▸ What the exercise asks: Of all the entries below, only the lines from the one with "Task: Collapse chat panel with chevron down" up to and including the one with "This screenshot has width=999, height=562." are to be duplicated exactly.

▸ Records for this task:
☆ ☆ ☆ ☆ ☆
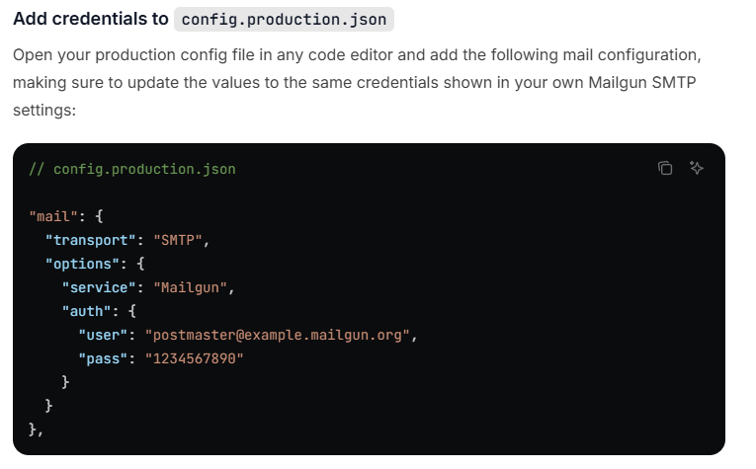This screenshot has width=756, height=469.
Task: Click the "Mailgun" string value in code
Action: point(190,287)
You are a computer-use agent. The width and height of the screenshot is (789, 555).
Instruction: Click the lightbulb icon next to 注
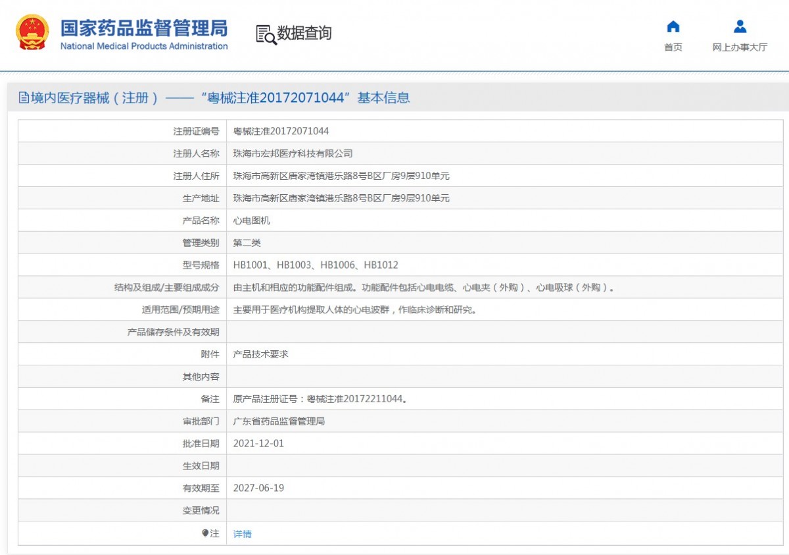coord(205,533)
☆ ☆ ☆ ☆ ☆
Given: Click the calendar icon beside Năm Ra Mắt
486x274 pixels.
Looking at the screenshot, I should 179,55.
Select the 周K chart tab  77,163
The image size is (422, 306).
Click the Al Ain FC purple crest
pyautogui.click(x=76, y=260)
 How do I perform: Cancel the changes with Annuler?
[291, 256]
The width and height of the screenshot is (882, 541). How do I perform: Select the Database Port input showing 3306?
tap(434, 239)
☆ ☆ ☆ ☆ ☆
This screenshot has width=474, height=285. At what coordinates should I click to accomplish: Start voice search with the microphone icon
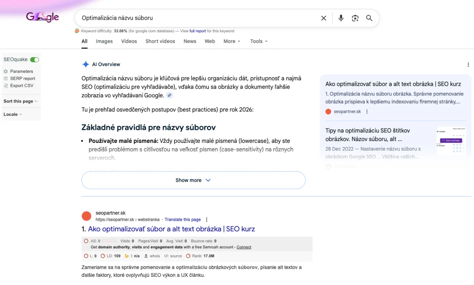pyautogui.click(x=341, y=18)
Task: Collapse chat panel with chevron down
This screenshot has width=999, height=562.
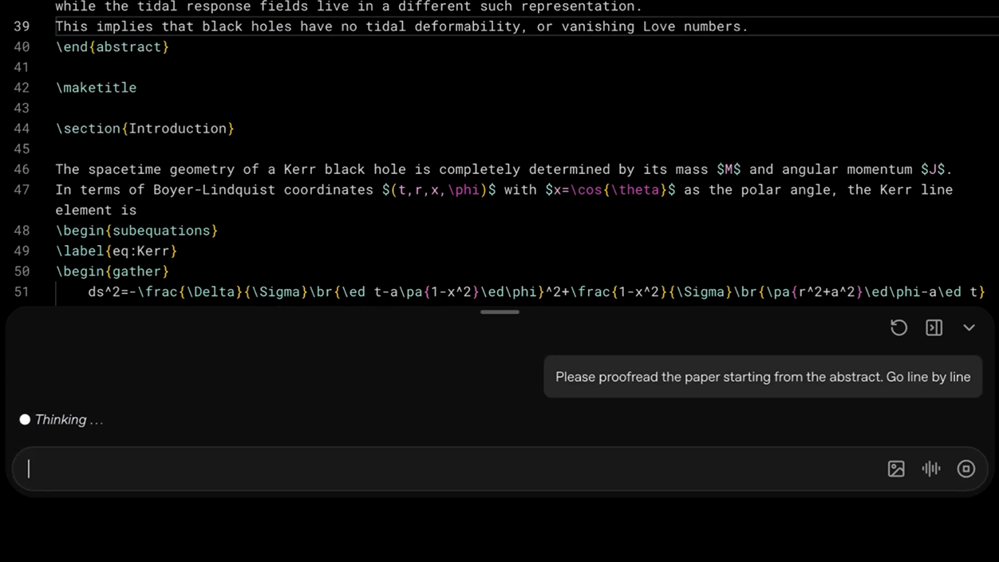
☆ ☆ ☆ ☆ ☆
▸ Output of the exercise:
Task: Collapse chat panel with chevron down
This screenshot has width=999, height=562.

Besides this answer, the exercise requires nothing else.